● **Task material**
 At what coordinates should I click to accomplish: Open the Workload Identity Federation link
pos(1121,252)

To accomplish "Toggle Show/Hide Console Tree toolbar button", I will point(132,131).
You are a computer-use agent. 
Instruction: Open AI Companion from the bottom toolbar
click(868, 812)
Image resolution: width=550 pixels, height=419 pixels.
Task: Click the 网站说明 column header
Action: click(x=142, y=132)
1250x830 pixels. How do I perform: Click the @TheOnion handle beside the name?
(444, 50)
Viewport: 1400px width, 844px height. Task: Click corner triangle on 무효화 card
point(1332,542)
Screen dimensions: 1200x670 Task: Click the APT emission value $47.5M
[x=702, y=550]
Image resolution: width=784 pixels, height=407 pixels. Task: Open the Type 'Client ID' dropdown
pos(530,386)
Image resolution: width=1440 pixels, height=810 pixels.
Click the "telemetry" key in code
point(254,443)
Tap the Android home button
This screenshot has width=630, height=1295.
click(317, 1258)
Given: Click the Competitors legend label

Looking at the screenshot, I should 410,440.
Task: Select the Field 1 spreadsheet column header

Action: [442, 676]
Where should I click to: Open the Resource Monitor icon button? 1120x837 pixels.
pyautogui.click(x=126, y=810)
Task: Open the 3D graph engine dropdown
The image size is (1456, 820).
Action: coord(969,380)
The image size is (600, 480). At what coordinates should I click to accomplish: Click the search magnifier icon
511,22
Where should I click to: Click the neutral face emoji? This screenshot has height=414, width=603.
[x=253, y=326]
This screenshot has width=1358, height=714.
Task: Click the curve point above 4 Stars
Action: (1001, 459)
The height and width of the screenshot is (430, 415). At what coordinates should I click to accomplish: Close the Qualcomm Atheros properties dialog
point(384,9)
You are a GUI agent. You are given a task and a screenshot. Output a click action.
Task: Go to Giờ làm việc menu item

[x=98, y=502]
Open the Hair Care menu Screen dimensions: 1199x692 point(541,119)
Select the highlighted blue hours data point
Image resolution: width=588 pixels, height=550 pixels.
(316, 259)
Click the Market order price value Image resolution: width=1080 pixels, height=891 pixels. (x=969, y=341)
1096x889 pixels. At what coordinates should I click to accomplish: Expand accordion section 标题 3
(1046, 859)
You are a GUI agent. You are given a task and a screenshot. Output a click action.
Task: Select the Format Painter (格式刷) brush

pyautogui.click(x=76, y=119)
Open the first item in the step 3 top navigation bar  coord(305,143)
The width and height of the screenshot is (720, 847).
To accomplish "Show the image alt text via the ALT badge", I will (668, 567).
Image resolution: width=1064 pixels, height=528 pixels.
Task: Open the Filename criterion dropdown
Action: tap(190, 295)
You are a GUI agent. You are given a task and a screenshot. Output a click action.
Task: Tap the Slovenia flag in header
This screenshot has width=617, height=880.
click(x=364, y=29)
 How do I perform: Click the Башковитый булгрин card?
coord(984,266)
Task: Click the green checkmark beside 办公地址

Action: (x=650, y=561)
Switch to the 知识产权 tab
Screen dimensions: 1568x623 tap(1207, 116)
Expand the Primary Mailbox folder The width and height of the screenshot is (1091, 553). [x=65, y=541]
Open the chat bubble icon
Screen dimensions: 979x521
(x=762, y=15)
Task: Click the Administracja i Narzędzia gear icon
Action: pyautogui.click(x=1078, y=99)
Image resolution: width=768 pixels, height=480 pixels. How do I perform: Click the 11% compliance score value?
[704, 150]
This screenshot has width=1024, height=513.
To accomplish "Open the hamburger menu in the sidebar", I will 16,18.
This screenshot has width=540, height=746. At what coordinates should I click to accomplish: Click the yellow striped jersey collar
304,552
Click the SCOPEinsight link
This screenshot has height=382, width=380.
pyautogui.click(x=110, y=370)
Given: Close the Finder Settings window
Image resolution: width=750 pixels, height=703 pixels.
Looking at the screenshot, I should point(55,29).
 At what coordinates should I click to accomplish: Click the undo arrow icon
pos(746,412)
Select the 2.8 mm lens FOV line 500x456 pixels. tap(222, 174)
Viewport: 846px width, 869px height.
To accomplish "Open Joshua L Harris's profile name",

● **Problem description**
Write out the records above exactly as given.

● **Answer section**
 At what coordinates should I click to accomplish: Open the Workload Identity Federation link
pos(1121,252)

To accomplish "Toggle Show/Hide Console Tree toolbar button", I will point(132,131).
You are a computer-use agent. 
Instruction: Open AI Companion from the bottom toolbar
click(868, 812)
Image resolution: width=550 pixels, height=419 pixels.
Task: Click the 网站说明 column header
Action: click(x=142, y=132)
1250x830 pixels. How do I perform: Click the @TheOnion handle beside the name?
(444, 50)
Viewport: 1400px width, 844px height. Task: Click corner triangle on 무효화 card
point(1332,542)
Screen dimensions: 1200x670 Task: Click the APT emission value $47.5M
[x=702, y=550]
Image resolution: width=784 pixels, height=407 pixels. Task: Open the Type 'Client ID' dropdown
pos(530,386)
Image resolution: width=1440 pixels, height=810 pixels.
Click the "telemetry" key in code
point(254,443)
Tap the Android home button
This screenshot has width=630, height=1295.
click(317, 1258)
Given: Click the Competitors legend label

Looking at the screenshot, I should 410,440.
Task: Select the Field 1 spreadsheet column header

Action: [442, 676]
Where should I click to: Open the Resource Monitor icon button? 1120x837 pixels.
pyautogui.click(x=126, y=810)
Task: Open the 3D graph engine dropdown
The image size is (1456, 820).
Action: coord(969,380)
The image size is (600, 480). At what coordinates should I click to accomplish: Click the search magnifier icon
511,22
Where should I click to: Click the neutral face emoji? This screenshot has height=414, width=603.
[x=253, y=326]
This screenshot has width=1358, height=714.
Task: Click the curve point above 4 Stars
Action: (1001, 459)
The height and width of the screenshot is (430, 415). At what coordinates should I click to accomplish: Close the Qualcomm Atheros properties dialog
point(384,9)
You are a GUI agent. You are given a task and a screenshot. Output a click action.
Task: Go to Giờ làm việc menu item

[x=98, y=502]
Open the Hair Care menu Screen dimensions: 1199x692 point(541,119)
Select the highlighted blue hours data point
Image resolution: width=588 pixels, height=550 pixels.
(316, 259)
Click the Market order price value Image resolution: width=1080 pixels, height=891 pixels. (x=969, y=341)
1096x889 pixels. At what coordinates should I click to accomplish: Expand accordion section 标题 3
(1046, 859)
You are a GUI agent. You are given a task and a screenshot. Output a click action.
Task: Select the Format Painter (格式刷) brush

pyautogui.click(x=76, y=119)
Open the first item in the step 3 top navigation bar  coord(305,143)
The width and height of the screenshot is (720, 847).
To accomplish "Show the image alt text via the ALT badge", I will (668, 567).
Image resolution: width=1064 pixels, height=528 pixels.
Task: Open the Filename criterion dropdown
Action: tap(190, 295)
You are a GUI agent. You are given a task and a screenshot. Output a click action.
Task: Tap the Slovenia flag in header
This screenshot has width=617, height=880.
click(x=364, y=29)
 How do I perform: Click the Башковитый булгрин card?
coord(984,266)
Task: Click the green checkmark beside 办公地址

Action: (x=650, y=561)
Switch to the 知识产权 tab
Screen dimensions: 1568x623 tap(1207, 116)
Expand the Primary Mailbox folder The width and height of the screenshot is (1091, 553). [x=65, y=541]
Open the chat bubble icon
Screen dimensions: 979x521
(x=762, y=15)
Task: Click the Administracja i Narzędzia gear icon
Action: pyautogui.click(x=1078, y=99)
Image resolution: width=768 pixels, height=480 pixels. How do I perform: Click the 11% compliance score value?
[704, 150]
This screenshot has width=1024, height=513.
To accomplish "Open the hamburger menu in the sidebar", I will 16,18.
This screenshot has width=540, height=746. At what coordinates should I click to accomplish: Click the yellow striped jersey collar
304,552
Click the SCOPEinsight link
This screenshot has height=382, width=380.
pyautogui.click(x=110, y=370)
Given: Close the Finder Settings window
Image resolution: width=750 pixels, height=703 pixels.
Looking at the screenshot, I should point(55,29).
 At what coordinates should I click to accomplish: Click the undo arrow icon
pos(746,412)
Select the 2.8 mm lens FOV line 500x456 pixels. tap(222, 174)
Viewport: 846px width, 869px height.
To accomplish "Open Joshua L Harris's profile name",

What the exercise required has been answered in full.